Ziraat Bankası’nın Varlık Fonu’na devri

Ali Ekber YILDIRIM
Ali Ekber YILDIRIM TARIM DÜNYASINDAN [email protected]

Temelleri Mithat Paşa’nın öncülüğünde 1863 yılında kurulan Memleket Sandıkları’na dayanan Ziraat Bankası, Türkiye Varlık Fonu’na devredildi. Kullandırdığı yaklaşık 43 milyar lira tarımsal kredi ile tarım sektörünün en önemli finans kurumu olan Ziraat Bankası’nın Varlık Fonu’na devri, sektörde “bundan sonra ne olacak?” endişesi yarattı.

Çiftçiler, yatırımcılar soruyor; “kredilerimiz nasıl etkilenir,verdiğimiz ipotekler ne olacak?”
Varlık Fonu yeterince bilinmediği için, bankanın Tasarruf Mevduatı Sigorta Fonu’na (TMSF) devredildiği sanılıyor.
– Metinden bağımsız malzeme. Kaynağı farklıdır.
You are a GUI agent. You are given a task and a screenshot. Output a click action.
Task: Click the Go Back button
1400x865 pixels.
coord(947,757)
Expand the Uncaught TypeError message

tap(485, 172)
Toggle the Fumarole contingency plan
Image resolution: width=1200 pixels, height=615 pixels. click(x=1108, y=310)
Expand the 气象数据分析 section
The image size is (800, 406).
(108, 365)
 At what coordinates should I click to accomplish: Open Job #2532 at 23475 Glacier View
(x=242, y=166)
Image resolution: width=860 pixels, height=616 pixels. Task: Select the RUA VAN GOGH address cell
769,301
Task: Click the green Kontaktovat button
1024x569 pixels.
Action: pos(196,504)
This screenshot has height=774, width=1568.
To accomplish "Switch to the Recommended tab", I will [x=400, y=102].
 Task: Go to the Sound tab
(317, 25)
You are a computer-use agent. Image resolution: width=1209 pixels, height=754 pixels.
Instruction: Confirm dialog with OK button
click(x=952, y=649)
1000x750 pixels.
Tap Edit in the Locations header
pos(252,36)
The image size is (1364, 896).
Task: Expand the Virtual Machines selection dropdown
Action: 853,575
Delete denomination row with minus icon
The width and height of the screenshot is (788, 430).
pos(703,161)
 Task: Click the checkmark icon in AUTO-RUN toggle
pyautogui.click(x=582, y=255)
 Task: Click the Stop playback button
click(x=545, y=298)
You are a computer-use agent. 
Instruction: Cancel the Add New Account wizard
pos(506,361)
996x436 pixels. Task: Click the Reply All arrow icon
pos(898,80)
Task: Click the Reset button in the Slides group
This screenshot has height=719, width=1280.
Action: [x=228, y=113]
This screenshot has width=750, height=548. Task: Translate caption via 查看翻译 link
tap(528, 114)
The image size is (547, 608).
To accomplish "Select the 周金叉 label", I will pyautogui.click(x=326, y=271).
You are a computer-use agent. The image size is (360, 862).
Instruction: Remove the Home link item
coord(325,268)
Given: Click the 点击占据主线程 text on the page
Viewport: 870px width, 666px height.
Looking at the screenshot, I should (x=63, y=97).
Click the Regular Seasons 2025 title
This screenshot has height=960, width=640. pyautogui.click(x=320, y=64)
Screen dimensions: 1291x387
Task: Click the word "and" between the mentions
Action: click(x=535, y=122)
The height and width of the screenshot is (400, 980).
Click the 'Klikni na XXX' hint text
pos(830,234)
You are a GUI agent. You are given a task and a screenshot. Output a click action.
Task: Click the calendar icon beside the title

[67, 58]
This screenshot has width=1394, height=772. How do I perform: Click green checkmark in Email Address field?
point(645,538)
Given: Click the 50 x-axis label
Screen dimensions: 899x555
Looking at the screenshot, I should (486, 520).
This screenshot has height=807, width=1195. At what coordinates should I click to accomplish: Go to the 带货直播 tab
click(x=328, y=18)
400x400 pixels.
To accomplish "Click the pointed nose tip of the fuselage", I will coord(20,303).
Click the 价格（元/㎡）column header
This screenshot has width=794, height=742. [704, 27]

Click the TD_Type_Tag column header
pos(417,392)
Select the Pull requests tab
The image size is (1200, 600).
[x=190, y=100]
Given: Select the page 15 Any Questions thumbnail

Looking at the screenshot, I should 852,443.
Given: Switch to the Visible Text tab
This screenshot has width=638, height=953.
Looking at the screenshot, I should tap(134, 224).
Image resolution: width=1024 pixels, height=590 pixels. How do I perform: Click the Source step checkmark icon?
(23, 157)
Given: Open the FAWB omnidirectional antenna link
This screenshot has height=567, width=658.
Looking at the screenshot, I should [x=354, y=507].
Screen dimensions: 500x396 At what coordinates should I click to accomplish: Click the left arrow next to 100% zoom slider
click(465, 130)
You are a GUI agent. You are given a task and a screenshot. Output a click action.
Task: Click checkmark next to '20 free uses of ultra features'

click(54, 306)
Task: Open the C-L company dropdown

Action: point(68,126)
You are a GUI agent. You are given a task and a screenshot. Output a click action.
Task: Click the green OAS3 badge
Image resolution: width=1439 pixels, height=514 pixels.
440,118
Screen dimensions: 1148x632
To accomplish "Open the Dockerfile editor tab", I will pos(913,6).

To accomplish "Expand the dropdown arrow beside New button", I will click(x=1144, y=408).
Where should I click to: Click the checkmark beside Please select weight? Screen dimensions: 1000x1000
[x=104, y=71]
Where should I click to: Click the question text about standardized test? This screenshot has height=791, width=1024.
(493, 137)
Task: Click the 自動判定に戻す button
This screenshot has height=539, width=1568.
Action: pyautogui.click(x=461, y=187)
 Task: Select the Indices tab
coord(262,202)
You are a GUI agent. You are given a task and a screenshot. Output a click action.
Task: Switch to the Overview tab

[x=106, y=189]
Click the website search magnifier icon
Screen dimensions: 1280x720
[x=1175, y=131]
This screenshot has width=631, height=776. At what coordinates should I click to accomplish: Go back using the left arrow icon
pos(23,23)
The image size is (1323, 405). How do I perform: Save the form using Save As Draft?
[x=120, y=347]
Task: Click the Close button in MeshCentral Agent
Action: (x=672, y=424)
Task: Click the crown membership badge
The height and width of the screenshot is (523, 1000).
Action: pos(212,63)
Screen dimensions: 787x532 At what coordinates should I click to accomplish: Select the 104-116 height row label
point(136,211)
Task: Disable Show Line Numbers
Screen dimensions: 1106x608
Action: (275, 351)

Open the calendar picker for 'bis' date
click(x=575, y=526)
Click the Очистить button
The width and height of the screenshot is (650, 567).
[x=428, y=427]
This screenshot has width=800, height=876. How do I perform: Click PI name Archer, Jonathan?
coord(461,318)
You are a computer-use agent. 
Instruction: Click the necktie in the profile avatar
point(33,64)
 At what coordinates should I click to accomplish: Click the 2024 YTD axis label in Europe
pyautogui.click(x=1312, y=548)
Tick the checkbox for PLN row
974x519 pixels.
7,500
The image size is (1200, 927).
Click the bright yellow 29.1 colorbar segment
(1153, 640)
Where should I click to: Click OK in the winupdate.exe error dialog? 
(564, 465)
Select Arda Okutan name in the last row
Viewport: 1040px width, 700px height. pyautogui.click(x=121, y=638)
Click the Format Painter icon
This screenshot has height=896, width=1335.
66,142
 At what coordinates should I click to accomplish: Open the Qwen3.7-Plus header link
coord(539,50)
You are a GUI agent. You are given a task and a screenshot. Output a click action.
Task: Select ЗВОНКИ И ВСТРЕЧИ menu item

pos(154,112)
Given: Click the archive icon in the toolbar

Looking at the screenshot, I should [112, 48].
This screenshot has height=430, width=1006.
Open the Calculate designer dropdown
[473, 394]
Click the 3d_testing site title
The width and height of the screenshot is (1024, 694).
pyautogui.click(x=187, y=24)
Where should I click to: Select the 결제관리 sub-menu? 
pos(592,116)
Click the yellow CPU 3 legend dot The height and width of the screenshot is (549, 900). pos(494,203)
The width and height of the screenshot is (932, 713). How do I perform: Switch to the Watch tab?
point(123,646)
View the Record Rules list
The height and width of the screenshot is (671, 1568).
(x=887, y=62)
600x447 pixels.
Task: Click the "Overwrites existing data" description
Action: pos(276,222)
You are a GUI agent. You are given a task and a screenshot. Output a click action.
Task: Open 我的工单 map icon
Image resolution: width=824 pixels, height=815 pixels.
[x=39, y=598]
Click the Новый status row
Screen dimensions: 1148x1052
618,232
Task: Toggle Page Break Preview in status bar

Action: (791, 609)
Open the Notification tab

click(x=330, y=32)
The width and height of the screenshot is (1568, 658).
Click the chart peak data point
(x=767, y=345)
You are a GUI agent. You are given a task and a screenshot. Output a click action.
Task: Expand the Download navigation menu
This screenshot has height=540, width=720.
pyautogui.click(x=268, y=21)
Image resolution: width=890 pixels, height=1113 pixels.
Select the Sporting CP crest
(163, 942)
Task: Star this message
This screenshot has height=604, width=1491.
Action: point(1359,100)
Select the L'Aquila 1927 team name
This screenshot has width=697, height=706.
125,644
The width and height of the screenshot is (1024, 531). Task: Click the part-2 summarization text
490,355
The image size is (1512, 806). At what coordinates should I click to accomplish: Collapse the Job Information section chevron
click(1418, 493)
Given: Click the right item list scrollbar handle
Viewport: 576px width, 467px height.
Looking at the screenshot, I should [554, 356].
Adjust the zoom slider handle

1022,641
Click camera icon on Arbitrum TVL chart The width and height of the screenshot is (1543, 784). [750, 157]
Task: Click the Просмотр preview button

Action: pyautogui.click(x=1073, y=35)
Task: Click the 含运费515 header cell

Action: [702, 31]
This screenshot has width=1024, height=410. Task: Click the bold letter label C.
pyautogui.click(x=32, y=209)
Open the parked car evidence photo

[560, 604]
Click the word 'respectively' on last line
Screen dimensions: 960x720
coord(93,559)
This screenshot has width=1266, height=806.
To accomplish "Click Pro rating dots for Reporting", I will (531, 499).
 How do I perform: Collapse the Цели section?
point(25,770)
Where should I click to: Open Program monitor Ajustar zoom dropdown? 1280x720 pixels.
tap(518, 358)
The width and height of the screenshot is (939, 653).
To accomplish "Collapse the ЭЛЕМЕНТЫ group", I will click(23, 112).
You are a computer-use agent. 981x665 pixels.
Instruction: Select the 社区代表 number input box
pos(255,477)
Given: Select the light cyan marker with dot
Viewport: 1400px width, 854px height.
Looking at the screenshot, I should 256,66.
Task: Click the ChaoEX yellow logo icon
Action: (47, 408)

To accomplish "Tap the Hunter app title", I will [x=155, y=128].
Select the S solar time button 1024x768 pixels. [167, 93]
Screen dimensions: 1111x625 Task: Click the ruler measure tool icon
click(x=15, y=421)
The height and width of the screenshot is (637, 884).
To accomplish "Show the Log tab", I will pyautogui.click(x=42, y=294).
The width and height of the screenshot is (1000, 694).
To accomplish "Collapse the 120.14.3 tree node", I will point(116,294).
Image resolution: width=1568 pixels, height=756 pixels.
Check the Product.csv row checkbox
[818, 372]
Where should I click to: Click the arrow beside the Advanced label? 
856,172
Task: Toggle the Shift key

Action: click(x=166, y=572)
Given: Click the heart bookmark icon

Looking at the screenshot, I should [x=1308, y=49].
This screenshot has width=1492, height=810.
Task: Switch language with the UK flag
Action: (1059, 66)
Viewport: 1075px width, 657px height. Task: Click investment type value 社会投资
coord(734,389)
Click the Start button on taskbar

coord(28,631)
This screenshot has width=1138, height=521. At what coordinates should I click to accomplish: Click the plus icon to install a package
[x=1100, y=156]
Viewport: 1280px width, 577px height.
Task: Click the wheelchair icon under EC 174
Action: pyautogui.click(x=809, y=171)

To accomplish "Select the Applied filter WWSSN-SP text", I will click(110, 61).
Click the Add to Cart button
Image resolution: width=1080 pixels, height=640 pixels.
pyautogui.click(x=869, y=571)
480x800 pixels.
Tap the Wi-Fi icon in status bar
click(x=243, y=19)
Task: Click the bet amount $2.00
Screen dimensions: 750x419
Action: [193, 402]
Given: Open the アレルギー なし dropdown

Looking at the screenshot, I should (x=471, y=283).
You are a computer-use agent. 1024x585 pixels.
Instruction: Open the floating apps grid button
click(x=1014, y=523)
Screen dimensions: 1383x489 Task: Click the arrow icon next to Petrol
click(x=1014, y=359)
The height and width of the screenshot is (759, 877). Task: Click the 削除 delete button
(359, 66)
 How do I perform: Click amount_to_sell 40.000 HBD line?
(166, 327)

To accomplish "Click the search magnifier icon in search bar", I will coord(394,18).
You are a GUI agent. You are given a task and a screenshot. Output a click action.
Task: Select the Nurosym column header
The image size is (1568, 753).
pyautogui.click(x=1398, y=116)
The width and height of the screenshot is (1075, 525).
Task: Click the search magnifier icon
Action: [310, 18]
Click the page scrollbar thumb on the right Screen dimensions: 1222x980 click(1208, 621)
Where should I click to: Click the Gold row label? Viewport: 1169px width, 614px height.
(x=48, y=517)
Daha önce mali yapısı bozulan veya el konulan bankaların Tasarruf Mevduatı Sigorta Fonu’na devredilmesi ve bu fona devredilen bankaların kapatılması, tasfiye edilmesi düşünülerek Ziraat Bankası’nın da sektörden koparılacağı endişesi yaşanıyor. Öncelikle, kısaca Varlık Fonu olarak adlandırılan Türkiye Varlık Fonu’nun, Tasarruf Mevduatı Sigorta Fonu (TMSF) ile bir ilgisi yok. Türkiye Varlık Fonu’nun kurulmasını öngören Kanun 19 Ağustos 2016’da Türkiye Büyük Millet Meclisi’nde kabul edildi. Bir hafta sonra 26 Ağustos’ta Resmi Gazete’de yayınlanarak yürürlüğe girdi. Ziraat Banaksı’nın da aralarında olduğu dev şirketler bu fona devredilmeden önce fazla bilinmeyen Varlık Fonu bir anda ülke gündemine girdi. Fon ile ilgili bir çok haber ve yazı yayınlandı. Varlık Fonu’nun dünyadaki örnekleri anlatıldı. Bu ayrıntılara boğulmadan okurlarımızın bizden beklediği şu; Ziraat Bankası’nın Varlık Fonu’na devri ile tarım kredileri, tarım sektörü nasıl etkilenecek? Varlık Fonu’nun çok yeni olması ve Türkiye’deki işleyişi yeterince bilinmediği için detaylı bilgi vermek güç. Çiftçilerin Ziraat Bankası’nın fona devredilmesinin kendi kredilerini, bankanın tarım konusundaki faaliyetlerini etkileyip etkilemeyeceği konusunda endişelerini bize sordukları gibi banka yetkililerine de soruyor. Ziraat Bankası’nın internet sayfasında bu tür sorulara yanıt olacak kısa bir açıklama var. Açıklama şöyle:

“Kamuoyu Bilgilendirme

Bugüne kadar Hazine Müsteşarlığının sahipliğinde sürdürmekte olduğumuz bankacılık faaliyetlerimiz, bundan böyle yeni kurulmuş olan Türkiye Varlık Fonu Yönetimi AŞ bünyesinde devam edecektir. Ziraat Bankası, bankacılık sektöründe bilanço, toplam kredi, mevduat, sermaye, karlılık ve verimlilik kriterleriyle sektörün lider bankasıdır. Ziraat Bankası, ülkemize değer katmakta olup ülkemizin en değerli markalan arasında olma özelliğini artırarak sürdürecektir. Bankamız, hem yerel hem de uluslararası ölçekteki bankacılık faaliyetlerini, farklı finansal hizmet alanlarında hizmet vermekte olan yurtiçi ve yurtdışı iştirak ve şubeleriyle sürdürmeye devam edecektir.”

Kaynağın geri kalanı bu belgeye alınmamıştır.